Agriculturally the independence caused big crises. The whole land, as well as animals and machines etc., from Kolkhoz and Sovkhoz, were divided between citizens (all citizens! not only farmers). Land between 0.2 ha to 12 ha per person was distributed (depending on the area). The big difference caused a huge domestic migration to the north (that’s why Bishkek grew so fast). Also on the animals it had big impacts: for example counted Kyrgyzstan 81'000 Yaks in 1989, compared with 2012: only 18'000 Yaks were registered (what else than slaughtering would normal citizens, without farming knowledge, do). Same for sheep 1986: 12 million sheep, 1996: 2.8 m., 2014: 5.65 m, and other animals. Kyrgyz told me, that during Soviet time things worked better, but they wouldn’t want to go back, because of freedom.
I could write a lot more about all our experiences, but due to my limited time I’ll finish this article with 10 reasons why you should travel to Kyrgyzstan:
1. Because no one else was there
2. The landscape is absolutely fantastic!
3. To be picked up by a herder man on top of a hill and be showed around, getting explained how you say sheep, horses, cows and goats, in Russian (or was it Kyrgyz?), while riding his horse! (Maybe it’s more a girly thing)
4. To eat fresh baked bread form a tandoori
5. To appreciate a normal toilet with flush and SEAT!! (Not to forget about soft toilet paper!!)
6. To learn to drink (and after some time even like) vodka instead of water, before, during and after dinner.

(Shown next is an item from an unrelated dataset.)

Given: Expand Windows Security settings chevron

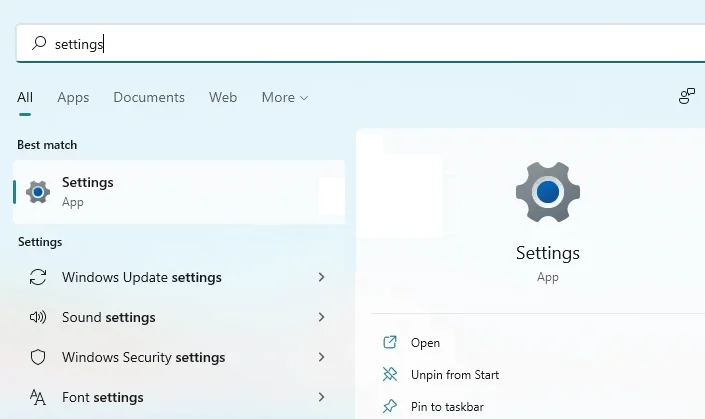Looking at the screenshot, I should click(321, 357).
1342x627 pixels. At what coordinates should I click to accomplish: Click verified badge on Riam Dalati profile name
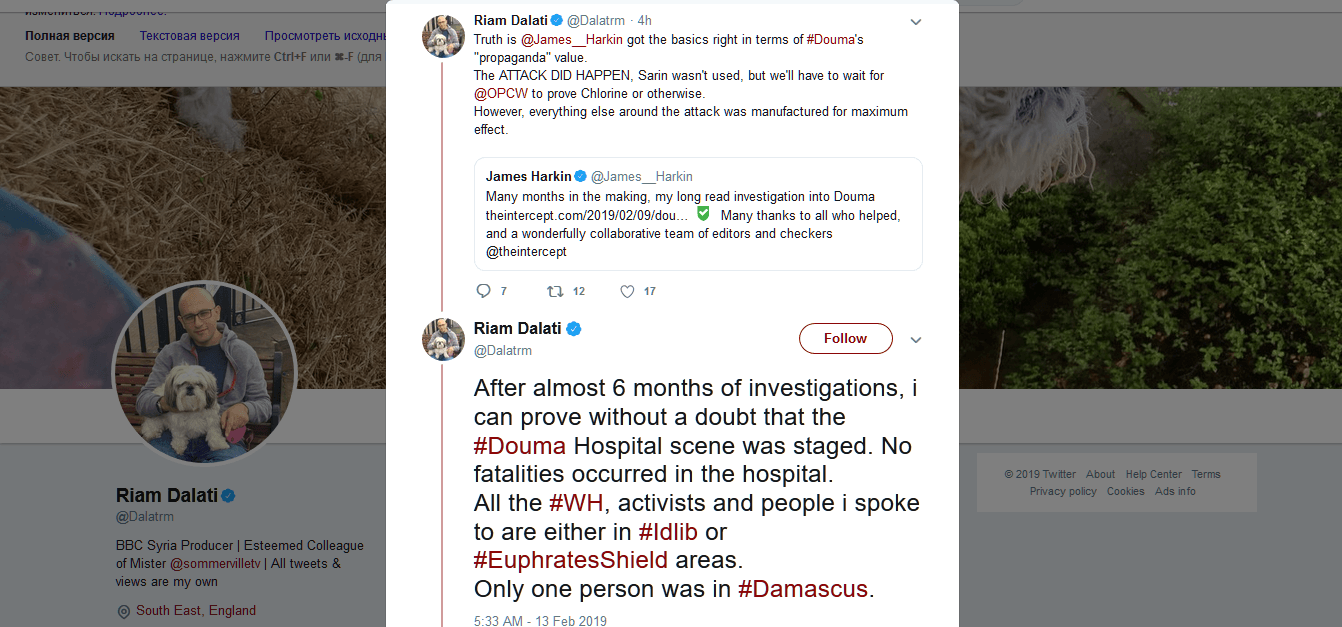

7. Always remember: the three most important things to buy, according to our Geographer: Water, vodka and toilet paper (please read it with a Russian accent :D)? expensive vodky: 2 Euro
8. See eagles, vultures and snow leopard (sorry, the eagle, while photographing the snow leopard ;), took my camera)
9. To have diarrhea
10. If you like to have attention: people will be interested in you, although, or maybe because your only words are salam, rachmat and … (forgot it already again :,()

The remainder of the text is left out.